3. Human creativity just became more valuable
One paradox of Cannes was impossible to miss. Even while AI dominated conversations, the campaigns people talked about most were deeply human. When content becomes abundant, originality becomes scarce. AI can generate endless variations of something average. It cannot easily replicate taste, humor, lived experience, or cultural intuition. Those remain profoundly human advantages. I’ve seen this pattern before in multiple technology cycles. New technology rarely eliminates differentiation. More often, it increases the value of the things machines still struggle to do. Creators understand this instinctively. People follow creators because they’re authentic.
4. The marketing strategies are starting to extend beyond humans
Another theme that surfaced repeatedly at Cannes was the growing role of AI agents and large language models in discovery. Increasingly, consumers are starting product research by asking ChatGPT, Claude, or Gemini. That fundamentally changes marketing. If AI systems increasingly mediate discovery, brands need to think not only about influencing people, but also about influencing the information environments these systems learn from and retrieve from.
Influencing AI-generated recommendations is fast becoming central to every modern CMO’s strategy. Product discovery is increasingly happening inside AI conversations, so we’ve been testing how creator content, transcripts, and video descriptions can carry brand messages not only to viewers, but also to the LLMs that increasingly mediate discovery. If consumers ask AI systems which product to buy, marketers need to think carefully about the information those systems can access and understand.
5. Agility is becoming marketing’s most important capability
Perhaps my biggest takeaway from Cannes had nothing to do with creators or AI. It was speed. The pace of change across media, advertising, commerce, and technology feels faster than at any point in my career. Technologies that seemed experimental 12 months ago suddenly became mainstream. In this environment, annual strategic plans have a very short shelf life.
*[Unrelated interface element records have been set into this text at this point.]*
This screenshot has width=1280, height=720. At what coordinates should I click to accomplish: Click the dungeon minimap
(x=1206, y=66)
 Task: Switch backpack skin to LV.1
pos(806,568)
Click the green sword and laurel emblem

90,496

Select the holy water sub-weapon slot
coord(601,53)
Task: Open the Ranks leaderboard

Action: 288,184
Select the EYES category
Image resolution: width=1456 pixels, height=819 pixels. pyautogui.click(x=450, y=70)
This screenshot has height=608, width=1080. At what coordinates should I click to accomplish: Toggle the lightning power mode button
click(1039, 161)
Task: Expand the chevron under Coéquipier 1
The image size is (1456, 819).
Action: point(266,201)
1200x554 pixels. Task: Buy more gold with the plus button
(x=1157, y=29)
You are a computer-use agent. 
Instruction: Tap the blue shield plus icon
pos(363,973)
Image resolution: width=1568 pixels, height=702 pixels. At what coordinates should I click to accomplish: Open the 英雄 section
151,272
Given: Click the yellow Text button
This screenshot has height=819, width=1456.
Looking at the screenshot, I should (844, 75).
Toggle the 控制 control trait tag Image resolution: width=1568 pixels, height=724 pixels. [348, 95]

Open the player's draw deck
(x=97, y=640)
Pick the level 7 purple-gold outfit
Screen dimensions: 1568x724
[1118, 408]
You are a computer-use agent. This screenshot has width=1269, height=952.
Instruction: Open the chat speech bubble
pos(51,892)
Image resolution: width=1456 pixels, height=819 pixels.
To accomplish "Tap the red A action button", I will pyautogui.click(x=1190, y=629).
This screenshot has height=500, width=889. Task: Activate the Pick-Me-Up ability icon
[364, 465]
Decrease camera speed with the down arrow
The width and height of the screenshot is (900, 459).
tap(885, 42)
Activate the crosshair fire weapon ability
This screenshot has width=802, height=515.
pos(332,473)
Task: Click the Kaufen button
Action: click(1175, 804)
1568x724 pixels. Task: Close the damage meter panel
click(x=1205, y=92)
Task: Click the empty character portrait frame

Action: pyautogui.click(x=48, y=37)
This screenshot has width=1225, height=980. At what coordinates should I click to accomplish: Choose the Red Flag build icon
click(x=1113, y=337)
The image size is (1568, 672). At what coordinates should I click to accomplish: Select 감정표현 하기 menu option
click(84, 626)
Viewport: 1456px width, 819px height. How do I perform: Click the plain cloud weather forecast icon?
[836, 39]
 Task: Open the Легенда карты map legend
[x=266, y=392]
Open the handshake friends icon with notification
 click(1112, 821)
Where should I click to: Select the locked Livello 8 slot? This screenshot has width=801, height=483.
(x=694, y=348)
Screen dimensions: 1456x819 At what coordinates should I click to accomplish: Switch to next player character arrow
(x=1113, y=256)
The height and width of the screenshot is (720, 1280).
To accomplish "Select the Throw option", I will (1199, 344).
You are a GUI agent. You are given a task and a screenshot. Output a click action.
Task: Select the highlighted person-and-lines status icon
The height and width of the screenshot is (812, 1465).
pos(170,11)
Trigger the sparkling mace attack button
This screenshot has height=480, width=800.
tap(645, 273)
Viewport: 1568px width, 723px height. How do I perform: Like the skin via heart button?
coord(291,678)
The companies that will thrive are those that can sense change early, test quickly, learn continuously, and adapt without becoming emotionally attached to old assumptions. I’ve seen this repeatedly throughout my career—from the globalization of e-commerce to the evolution of cross-border payments to today’s AI revolution in media. The lesson remains remarkably consistent: vision matters, but adaptability matters more.
The bottom line
I attended Cannes expecting to learn about advertising trends. I left convinced that we’re watching the early stages of a much broader transformation. The boundaries between media, technology, commerce, and creativity are disappearing. The companies that succeed won’t simply adopt new tools. They’ll rethink old assumptions about how audiences discover, trust, and buy. And from what I saw in Cannes, that reinvention is already well underway.